Philosophy of Scoped Apps

This is my understanding of the philosophy of Scoped Apps. I had a small part in the platform side, and I don't speak for everyone, but here's how I see it.

 

  • Do not break system functionality.
  • Do not break other apps.
  • Do not hog resources.
  • Be self-contained, with clear dependencies where necessary.
  • It's easier to start locked-down and gradually open up than the reverse.

   

Almost everything we've done with Scoped Apps is to address or encourage those points. For example, you cannot make a field on someone else's table disabled or read-only. If they have marked the table extendable, then you can extend it and make all the inherited fields read-only if you wish. That is one way we try to ensure that apps don't interfere with each other. Another example: GlideAjax calls from scoped Client Scripts must be asynchronous. A popular table like Incident is likely to attract many Scoped Applications, adding Client Scripts and validations and nice conveniences. Since you (the app developer) aren't necessarily aware of the exact environment your Client Script is running in- especially with regard to other Scoped Apps installed alongside yours- it's one way we can make sure that the user isn't stuck waiting for multiple round-trip GlideAjax calls to complete when they attempt to submit a form. In the legacy system, the administrator would need to keep tabs on that.

 

By adhering to the above principles, multiple Scoped Apps, from different vendors who may never have even known about each other, can coexist on the same system. You can release as frequently as you like, and so long as you follow best practices around you public-facing interfaces, you can be much more sure that your release can't break someone else's app, nor their releases break yours.

 

That last point is important too- it's easier to open something that used to be closed than it is to close something that used to be open.

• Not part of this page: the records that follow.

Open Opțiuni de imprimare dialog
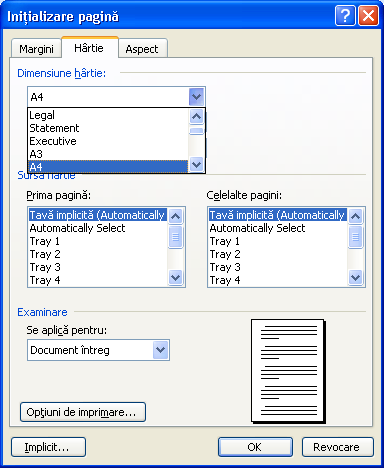 click(x=82, y=412)
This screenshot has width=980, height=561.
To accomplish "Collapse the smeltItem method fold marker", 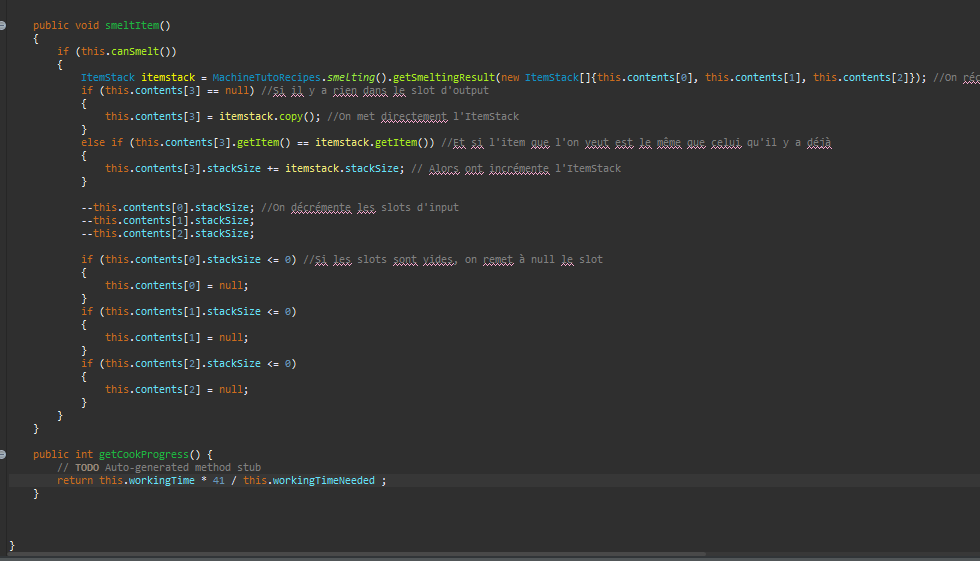I will [x=5, y=24].
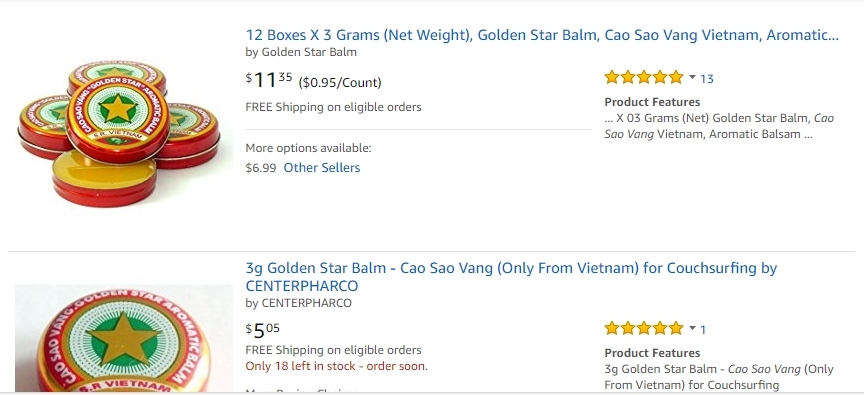Click the Only 18 left in stock notice

[336, 366]

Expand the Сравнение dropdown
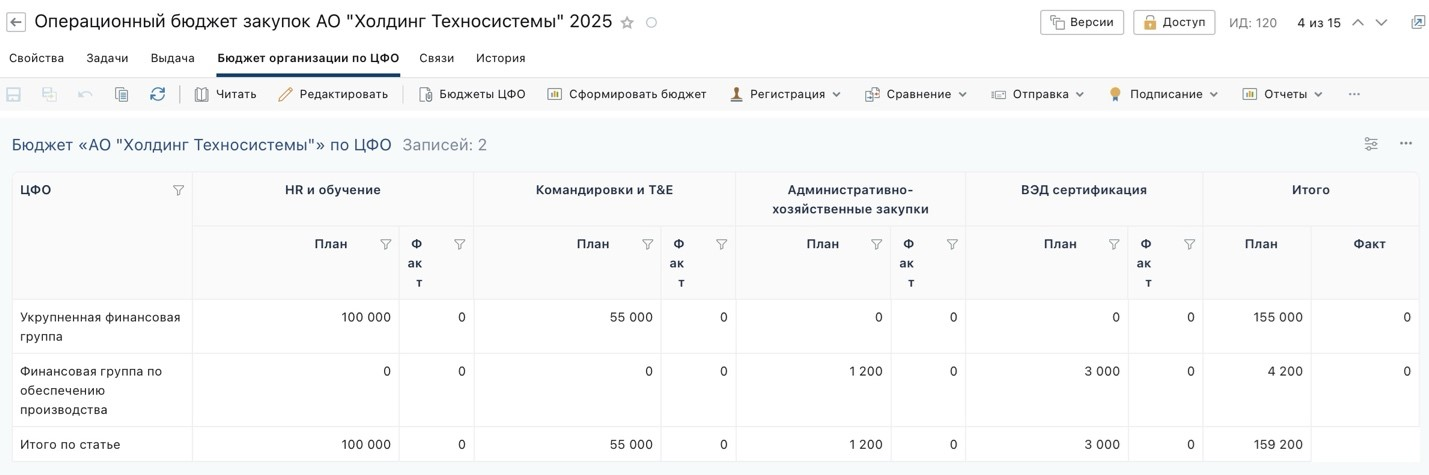point(916,94)
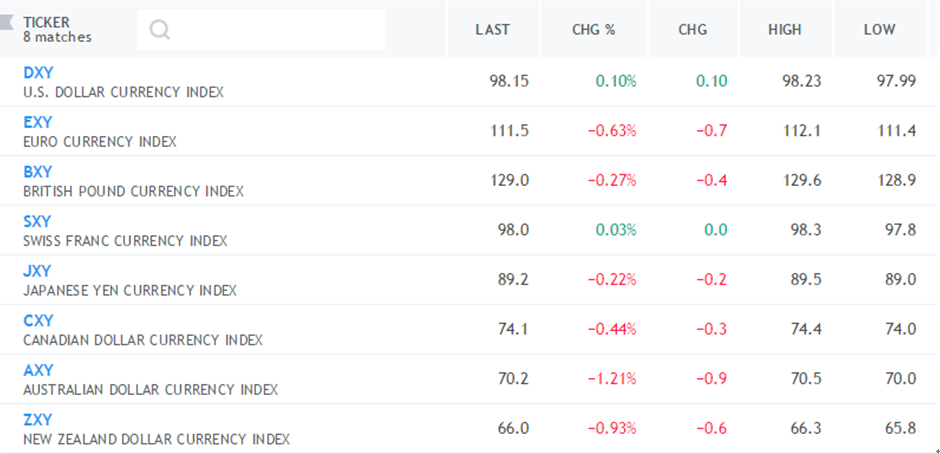Open the CXY ticker link
Screen dimensions: 940x454
(38, 321)
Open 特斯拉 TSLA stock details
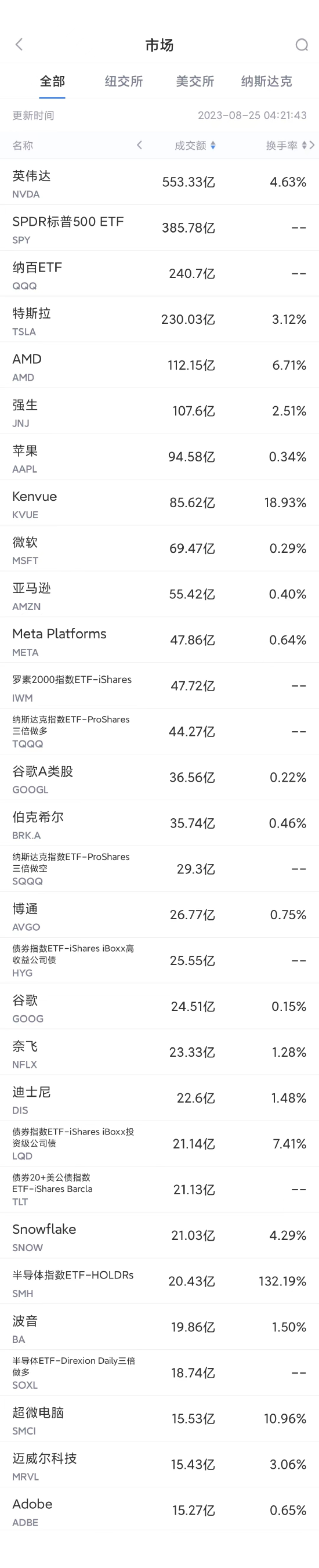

We spent a lot of time and effort on determining which APIs are exposed to Scoped Apps, and which ones aren't. We fully expect to continue adding to the APIs that are available over time. If we left out something near and dear to you, let us know.

 

Choosing the right model

Almost everything that you want to build can be done with Scoped Apps. However, sometimes it is more convenient or appropriate to use the legacy model. If you require access to an API that isn't available to Scoped Applications, then you may need to use the legacy model. If your processes are dependent on moving Update Sets around, the legacy model might be right for you. If you need to change the core functionality of a legacy application, then you need to do it in the legacy model.

 

When you are creating new functionality, or extending an existing application, then a Scoped App is probably the best choice.

 

Upcoming features

In Geneva, we're releasing the Studio. There's already been a couple of posts about it, and it's honestly the thing I am most excited about. I contributed heavily there, and I I hope we get a lot of feedback about to make it better in Helsinki and beyond. It also has an awesome Code Search tool which has made my life much easier these past several months. In Helsinki, we hope to have some more advanced collaborative development tools, as well as some advancements in the design-time and run-time permission model. Also, Code Search will be broken out into a separate, extendable Scoped App, accessible via a REST API. I wrote this, and I look forward to seeing what you do with it.

 

We aren't done iterating on the Scoped App model. As it gets wider adoption and the feedback comes pouring in, expect the experience to continually improve.